Abstract

AbstractWe wrote this book with the central goal of documenting patterns and trends of racial and ethnic segregation across communities and over time in the United States using refined methods of measurement analysis, which can sometimes be expected to change what we thought we knew from past research and at other times add more to our understanding of established patterns. In making this our goal, we produced several contributions that happily build continuity with past research and set a foundation for future research, which we can expect to come in waves each time there is a decennial census data release.

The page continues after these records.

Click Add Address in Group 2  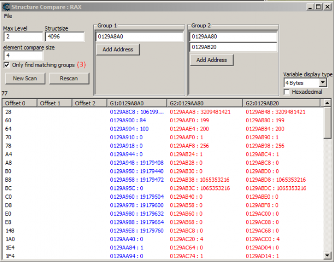point(212,60)
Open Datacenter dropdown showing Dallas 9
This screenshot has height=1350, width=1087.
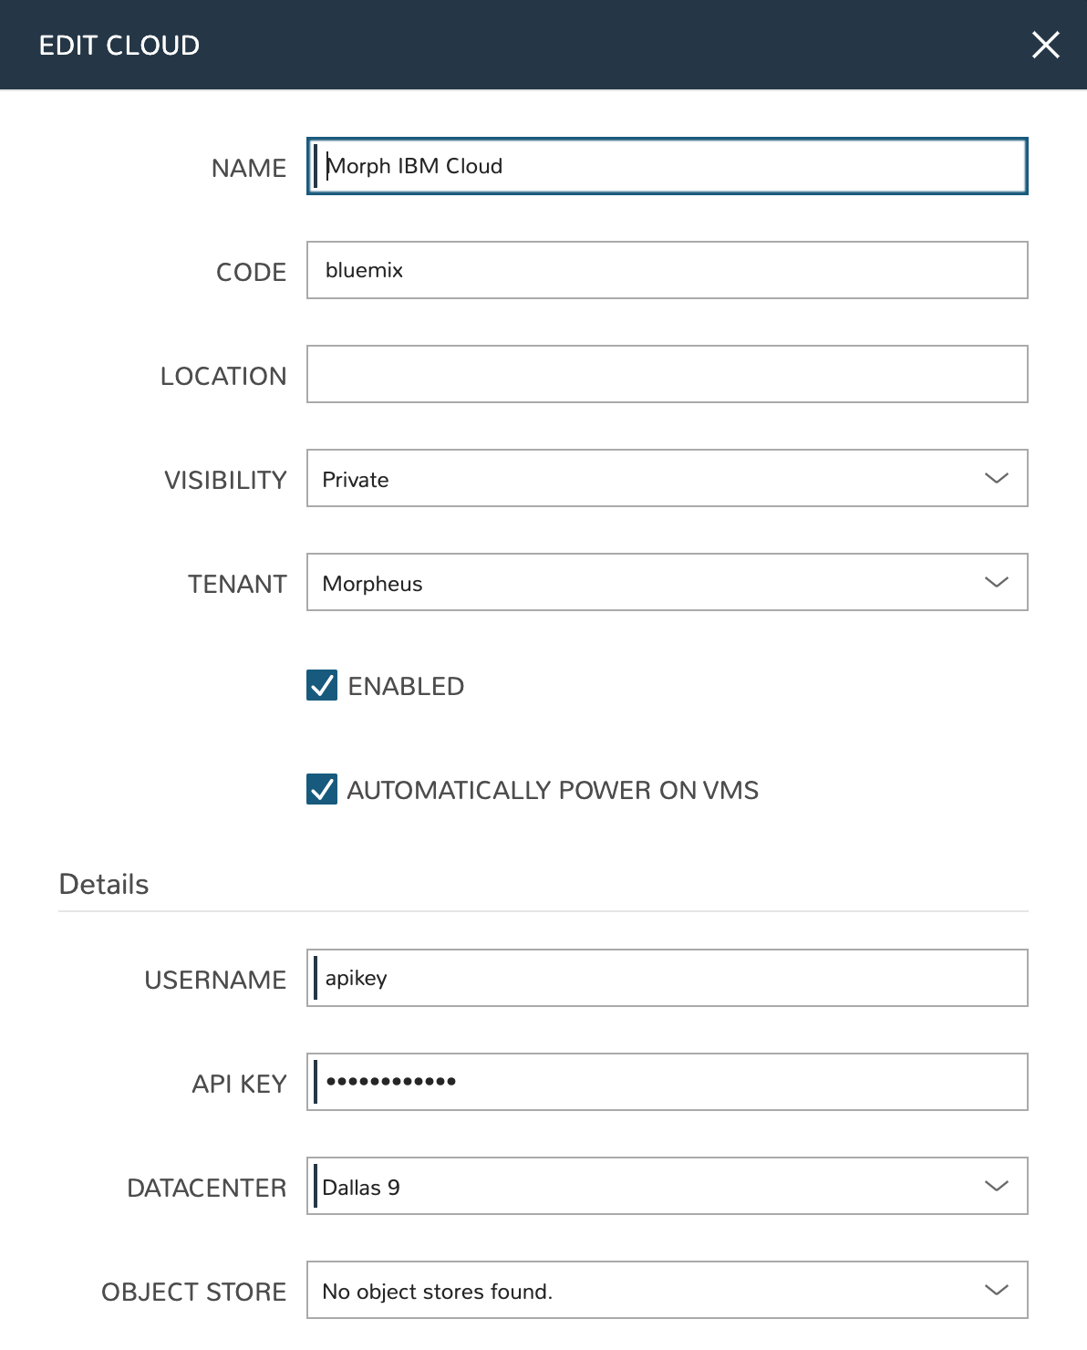coord(666,1186)
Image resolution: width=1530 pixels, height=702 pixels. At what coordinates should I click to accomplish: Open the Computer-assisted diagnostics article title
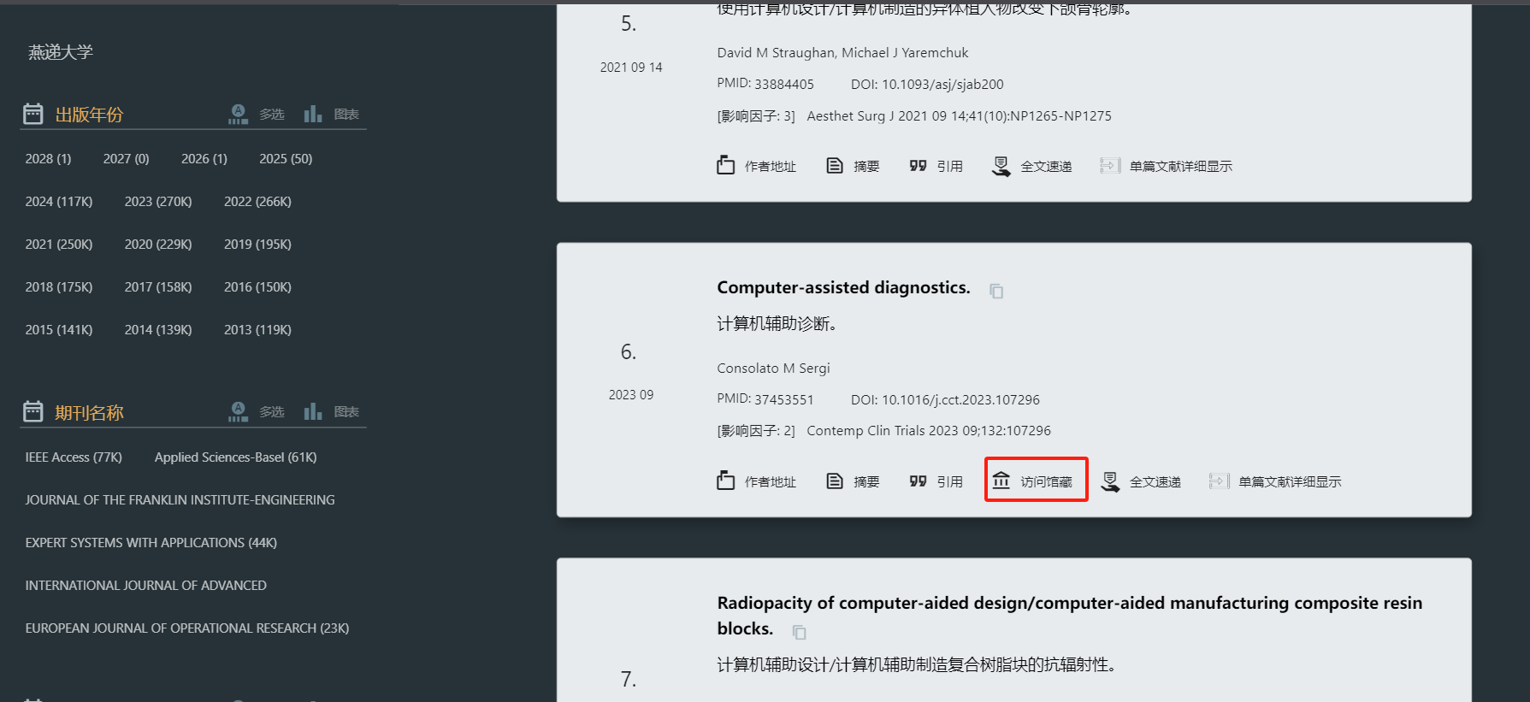tap(843, 287)

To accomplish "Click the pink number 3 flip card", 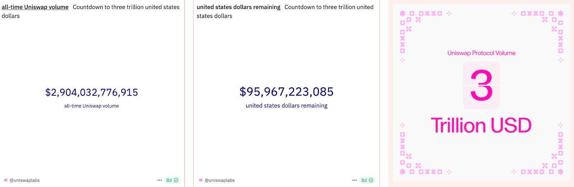I will pos(481,85).
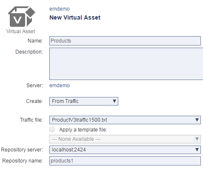
Task: Click the Name label
Action: [x=35, y=41]
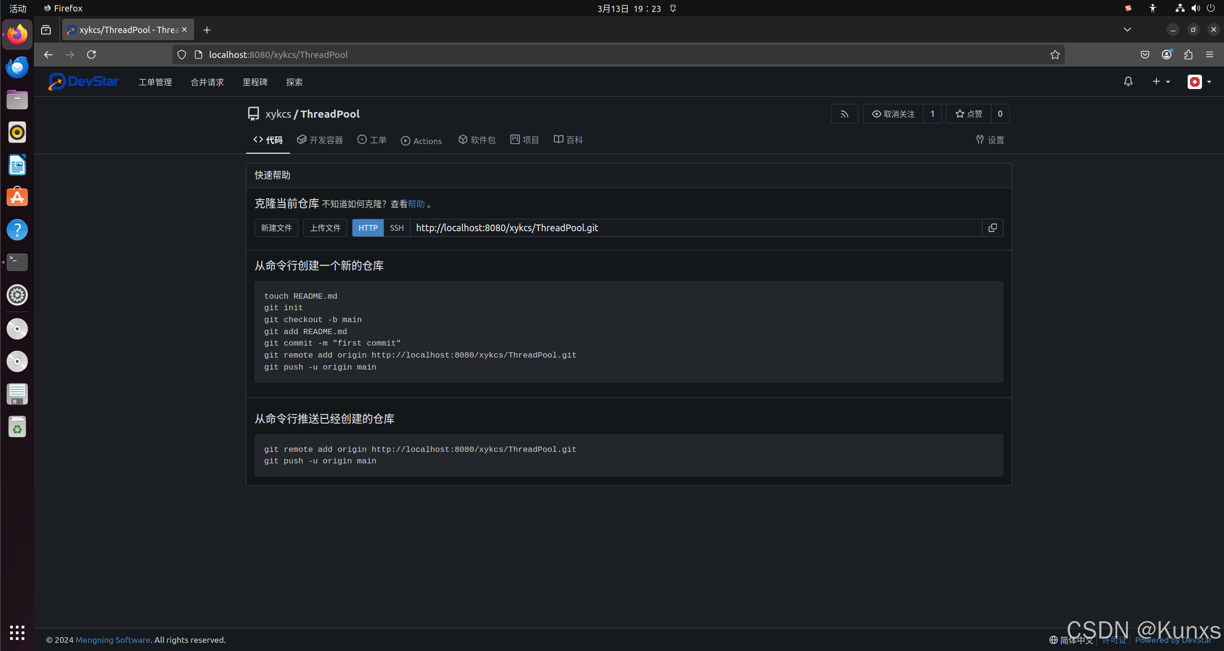The height and width of the screenshot is (651, 1224).
Task: Click the DevStar logo
Action: coord(83,81)
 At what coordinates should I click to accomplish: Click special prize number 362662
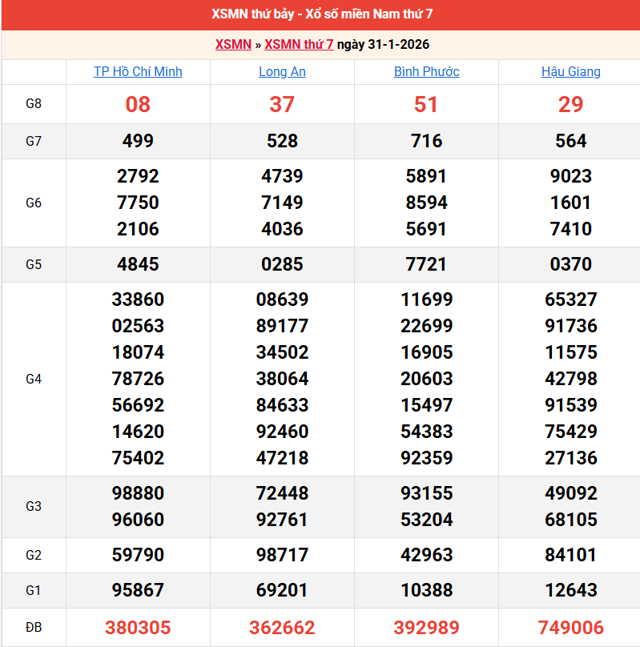pyautogui.click(x=282, y=627)
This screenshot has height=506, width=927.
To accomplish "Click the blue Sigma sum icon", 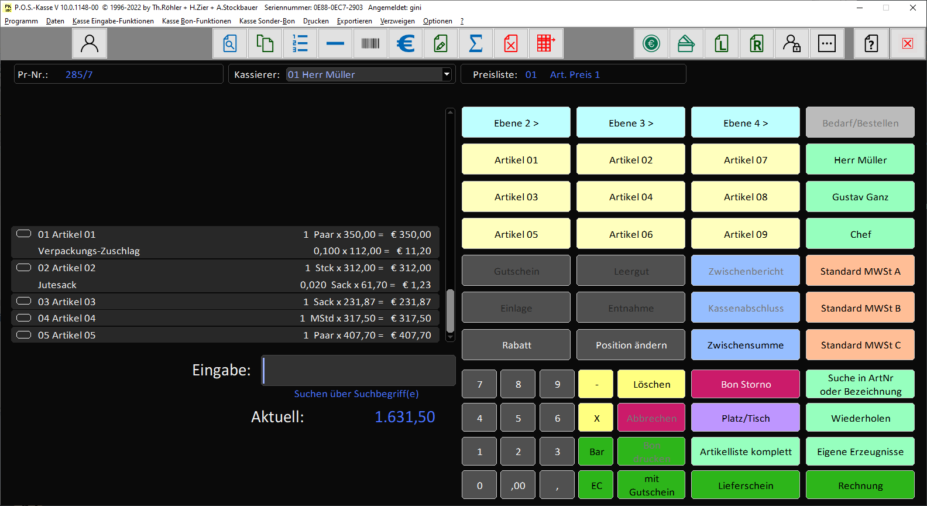I will (476, 43).
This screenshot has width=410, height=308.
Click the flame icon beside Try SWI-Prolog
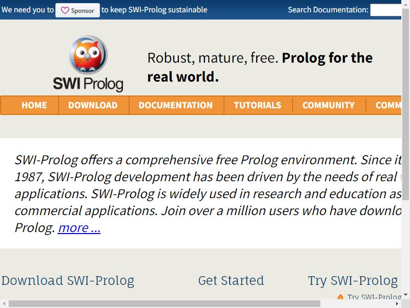[x=340, y=297]
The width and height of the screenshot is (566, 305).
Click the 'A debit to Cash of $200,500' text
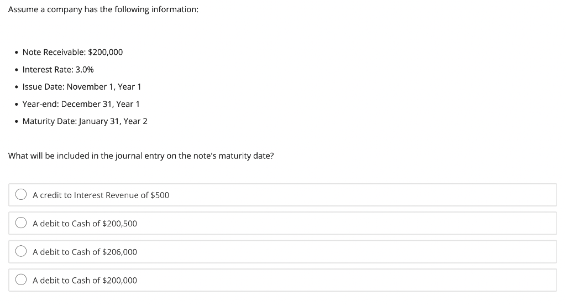(x=85, y=224)
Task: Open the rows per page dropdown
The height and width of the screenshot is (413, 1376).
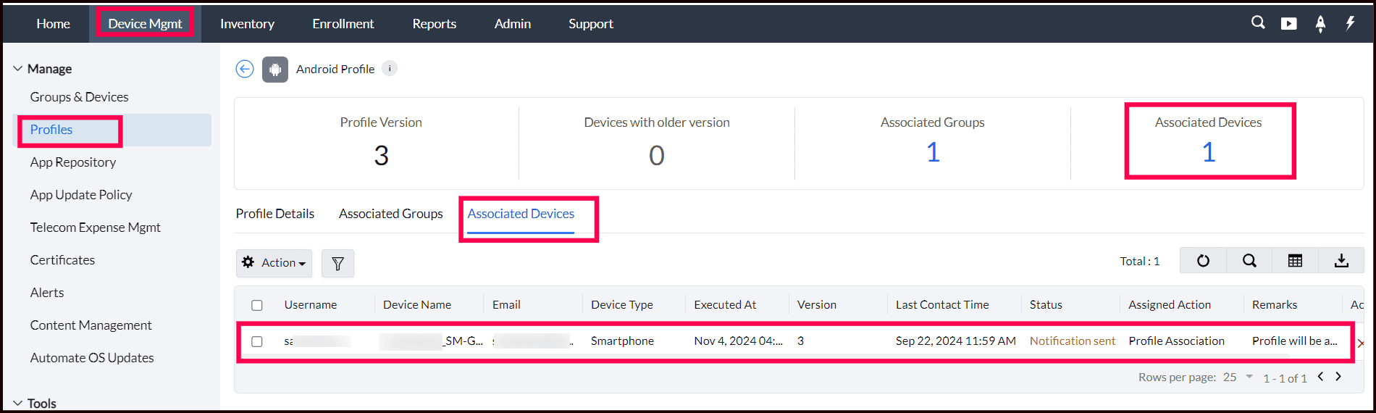Action: coord(1238,377)
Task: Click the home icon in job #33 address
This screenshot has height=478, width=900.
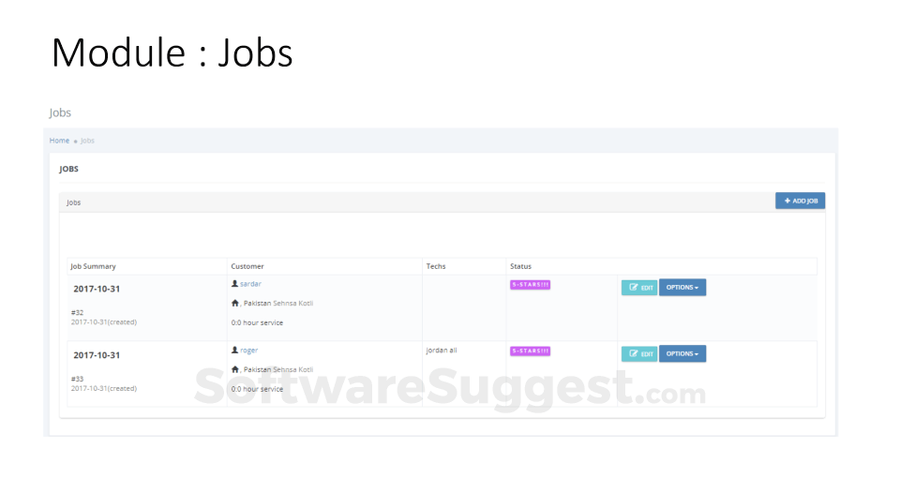Action: click(x=234, y=369)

First and foremost, by using measures of segregation that are free of index bias and specifically employing the separation index, a measure of evenness that can dependably signal when prototypical patterns of segregation are occurring, we were able to reanalyze and describe patterns and levels of racial and ethnic residential segregation across the United States and over time. We are not the first to describe patterns of segregation, here operationalized as the uneven distribution of two groups across neighborhood-level spatial units, across communities and over time in the United States. But we are the first to simultaneously use measures that are corrected for index bias, measure segregation of households rather than persons, and expand our analysis to not only metropolitan areas but also micropolitan areas and noncore counties. Our findings should be viewed as reliable benchmarks for descriptive analyses of racial and ethnic residential segregation across a broad range of communities moving forward and should also be taken instructively, as they demonstrate the application of the methodological changes that we recommend should be the standard for residential segregation measurement. We also use Fossett’s (2017) difference-of-means calculation of segregation indices to demonstrate new approaches for linking locational attainments to residential segregation patterns, situating segregation quantitatively as a stratification outcome. In this final chapter, we describe how this study establishes continuity with past research and sets the path for residential segregation research in the future.